The task
In the data below, begin at the line with "Given: Select the" and stop after the line with "Task: Click the refresh"; output those lines exactly and no pictures.

Data supplied

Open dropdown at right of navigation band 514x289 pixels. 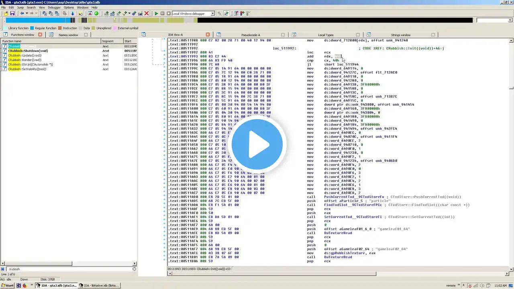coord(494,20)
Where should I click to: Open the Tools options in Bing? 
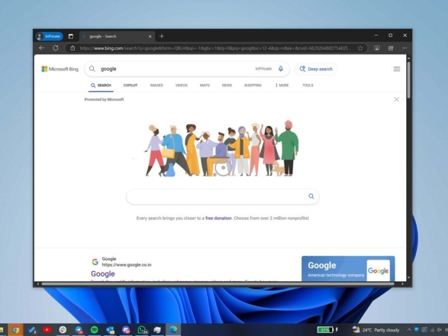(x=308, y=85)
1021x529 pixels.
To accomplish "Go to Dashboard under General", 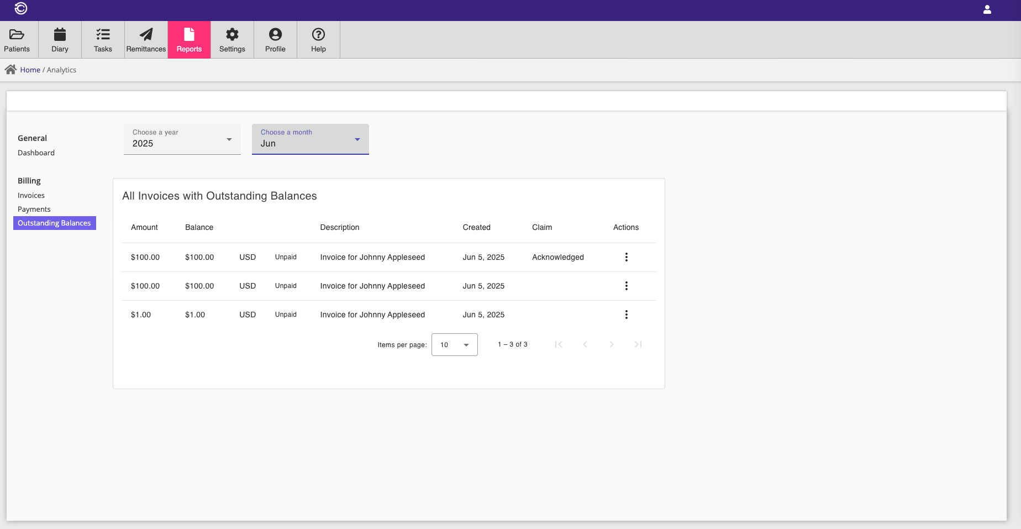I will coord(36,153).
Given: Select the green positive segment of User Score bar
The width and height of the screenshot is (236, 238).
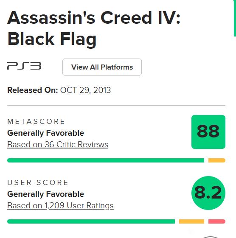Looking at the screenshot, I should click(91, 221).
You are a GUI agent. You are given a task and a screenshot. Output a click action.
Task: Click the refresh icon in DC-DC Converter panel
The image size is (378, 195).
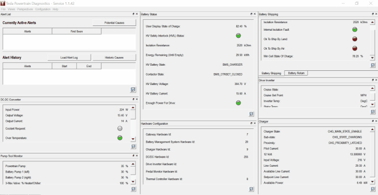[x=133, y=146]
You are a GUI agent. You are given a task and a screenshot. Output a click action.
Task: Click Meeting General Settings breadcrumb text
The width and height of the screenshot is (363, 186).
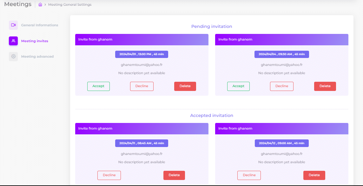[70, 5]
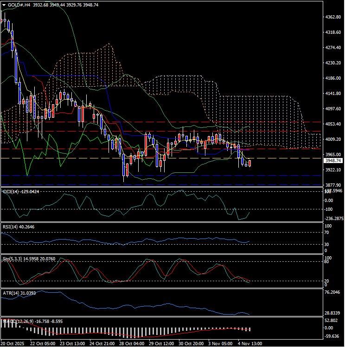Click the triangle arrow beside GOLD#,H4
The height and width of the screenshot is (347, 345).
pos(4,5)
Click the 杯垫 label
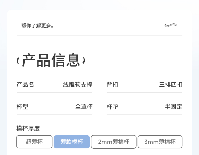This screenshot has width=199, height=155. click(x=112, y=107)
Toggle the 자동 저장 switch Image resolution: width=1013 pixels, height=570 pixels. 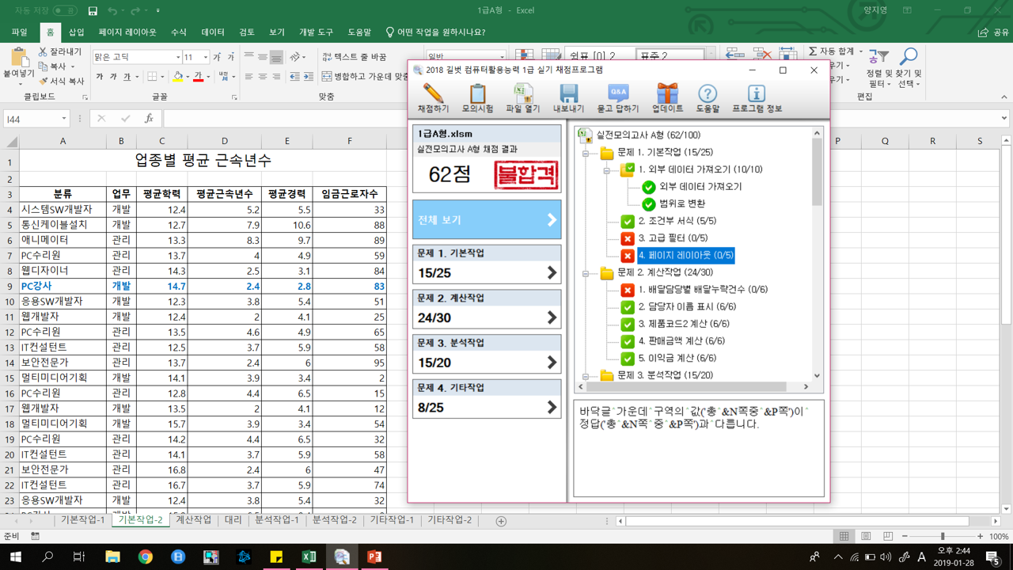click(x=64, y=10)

==

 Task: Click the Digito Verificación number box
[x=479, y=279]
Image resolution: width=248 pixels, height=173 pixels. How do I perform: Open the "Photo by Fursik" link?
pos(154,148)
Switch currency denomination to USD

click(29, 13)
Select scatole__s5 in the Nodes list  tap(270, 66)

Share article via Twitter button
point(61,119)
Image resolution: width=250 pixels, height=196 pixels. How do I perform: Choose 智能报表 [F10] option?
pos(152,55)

Answer below
Given: Select the green positive segment of User Score bar
The width and height of the screenshot is (236, 238).
Looking at the screenshot, I should click(91, 221).
You are a GUI agent. You are given a task and a screenshot. Output a click action.
Task: Click the refresh icon in DC-DC Converter panel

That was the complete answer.